3. What processes are employed to assure that the collateral pool is managed in accordance with its investment guidelines?
“The plan sponsor should have a copy of the collateral pool’s investment guidelines and needs to know that the bank has processes in place to assure clients that the guidelines are being followed.,” says Shames. “If a guideline violation has taken place in the past, the plan sponsor must ask just how the violation was caught, how it affected the collateral pool and what procedures the custodian bank will take to avoid a repeat scenario.” Many custodian banks provide multiple collateral pools with different risk characteristics. Failure to adhere to investment guidelines can result in a portfolio with greater risks than the plan sponsor agreed to assume.
4. How did the collateral pools fare in prior periods of market volatility?
“The plan sponsor needs to know whether the custodian bank has ever been forced to suspend redemptions from the cash collateral pool and if so, the facts which triggered the suspension,,” says Shames. “Then the plan sponsor should also ask about the factors which the bank uses to determine whether it must suspend redemptions.
Finally, ask whether the bank has ever made any cash contributions to shore up the collateral pool. If the answer is yes, it’s time to ask lots of additional questions. “Suspending redemptions on cash collateral pools can have a significant negative impact on a retirement plan,” says Shames “For instance, if a plan is invested in an S&P 500 index fund which lends securities, a suspension of redemptions in the collateral pool can result in the plan not being able to redeem any assets from the S&P 500 fund. If a retirement plan is engaged in a regular portfolio re-balancing process, this process could be impeded by any suspension in the redemptions in the collateral pool,” says Shames.

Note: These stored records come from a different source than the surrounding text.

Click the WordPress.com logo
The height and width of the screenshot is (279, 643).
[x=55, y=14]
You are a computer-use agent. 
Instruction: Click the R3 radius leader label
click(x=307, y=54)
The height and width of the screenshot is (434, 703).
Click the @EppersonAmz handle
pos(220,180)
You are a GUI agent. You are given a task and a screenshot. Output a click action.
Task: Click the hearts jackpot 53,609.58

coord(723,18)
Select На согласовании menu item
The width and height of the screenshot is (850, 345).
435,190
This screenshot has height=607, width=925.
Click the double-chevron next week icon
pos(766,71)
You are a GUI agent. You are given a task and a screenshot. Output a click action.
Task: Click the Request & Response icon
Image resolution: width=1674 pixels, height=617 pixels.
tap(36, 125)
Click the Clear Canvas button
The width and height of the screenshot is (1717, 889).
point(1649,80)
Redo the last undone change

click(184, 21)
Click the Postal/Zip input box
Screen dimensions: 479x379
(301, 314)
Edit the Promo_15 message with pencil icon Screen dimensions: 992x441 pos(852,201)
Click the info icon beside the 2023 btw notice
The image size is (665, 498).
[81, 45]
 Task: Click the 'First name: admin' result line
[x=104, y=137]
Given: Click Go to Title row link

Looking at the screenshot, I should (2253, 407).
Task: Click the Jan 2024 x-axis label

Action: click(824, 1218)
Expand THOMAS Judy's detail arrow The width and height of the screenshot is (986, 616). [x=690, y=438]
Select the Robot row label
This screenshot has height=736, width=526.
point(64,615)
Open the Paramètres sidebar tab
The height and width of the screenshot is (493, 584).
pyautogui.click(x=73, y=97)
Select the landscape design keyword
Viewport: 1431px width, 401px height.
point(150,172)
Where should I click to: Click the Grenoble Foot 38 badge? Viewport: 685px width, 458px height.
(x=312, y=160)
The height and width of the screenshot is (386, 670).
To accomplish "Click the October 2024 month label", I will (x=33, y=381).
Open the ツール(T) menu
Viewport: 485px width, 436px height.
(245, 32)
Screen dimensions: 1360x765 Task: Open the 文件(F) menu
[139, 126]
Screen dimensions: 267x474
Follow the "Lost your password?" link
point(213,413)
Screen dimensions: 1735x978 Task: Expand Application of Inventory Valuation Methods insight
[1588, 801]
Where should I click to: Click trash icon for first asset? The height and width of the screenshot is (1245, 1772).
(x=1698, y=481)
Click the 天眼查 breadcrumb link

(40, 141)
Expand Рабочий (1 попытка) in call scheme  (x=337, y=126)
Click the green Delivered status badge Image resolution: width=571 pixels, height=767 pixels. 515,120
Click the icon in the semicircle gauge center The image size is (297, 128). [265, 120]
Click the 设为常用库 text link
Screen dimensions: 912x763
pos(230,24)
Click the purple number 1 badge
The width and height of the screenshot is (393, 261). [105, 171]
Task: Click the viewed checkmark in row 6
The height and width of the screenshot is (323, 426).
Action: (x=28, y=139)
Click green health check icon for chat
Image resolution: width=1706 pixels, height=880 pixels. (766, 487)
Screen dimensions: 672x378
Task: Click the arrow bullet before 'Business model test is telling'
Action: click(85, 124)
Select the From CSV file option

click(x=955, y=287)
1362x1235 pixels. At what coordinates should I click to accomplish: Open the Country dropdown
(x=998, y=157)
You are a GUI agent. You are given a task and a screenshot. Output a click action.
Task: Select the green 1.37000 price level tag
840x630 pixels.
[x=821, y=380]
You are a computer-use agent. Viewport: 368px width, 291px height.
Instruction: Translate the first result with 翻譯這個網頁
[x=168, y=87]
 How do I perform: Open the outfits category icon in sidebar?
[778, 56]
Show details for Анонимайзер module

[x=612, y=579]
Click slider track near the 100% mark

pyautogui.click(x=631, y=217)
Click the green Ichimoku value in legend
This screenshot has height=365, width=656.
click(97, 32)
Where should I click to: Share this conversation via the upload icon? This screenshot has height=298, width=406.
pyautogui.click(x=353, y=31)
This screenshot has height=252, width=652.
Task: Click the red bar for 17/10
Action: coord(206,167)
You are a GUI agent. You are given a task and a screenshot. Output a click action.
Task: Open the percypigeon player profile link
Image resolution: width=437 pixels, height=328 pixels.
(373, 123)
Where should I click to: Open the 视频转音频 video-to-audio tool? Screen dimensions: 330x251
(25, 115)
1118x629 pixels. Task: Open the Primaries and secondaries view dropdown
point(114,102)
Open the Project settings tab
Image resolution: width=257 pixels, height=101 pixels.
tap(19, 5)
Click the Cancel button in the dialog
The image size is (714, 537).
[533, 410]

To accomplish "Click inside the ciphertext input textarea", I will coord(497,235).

5. What is the corporate governance structure and compliance process supporting the securities lending program?
As is the case with any investment management process, compliance professionals should have separate and distinct reporting lines from the investment professionals. “Plan sponsors should ask about the compliance processes focusing on both compliance problems as well as normal operating conditions,” says Shames. “The overriding goal for the plan fiduciary is to satisfy itself that the custodian bank has a robust compliance process. Collateral portfolios must always be managed in accordance with the relevant investment guidelines.”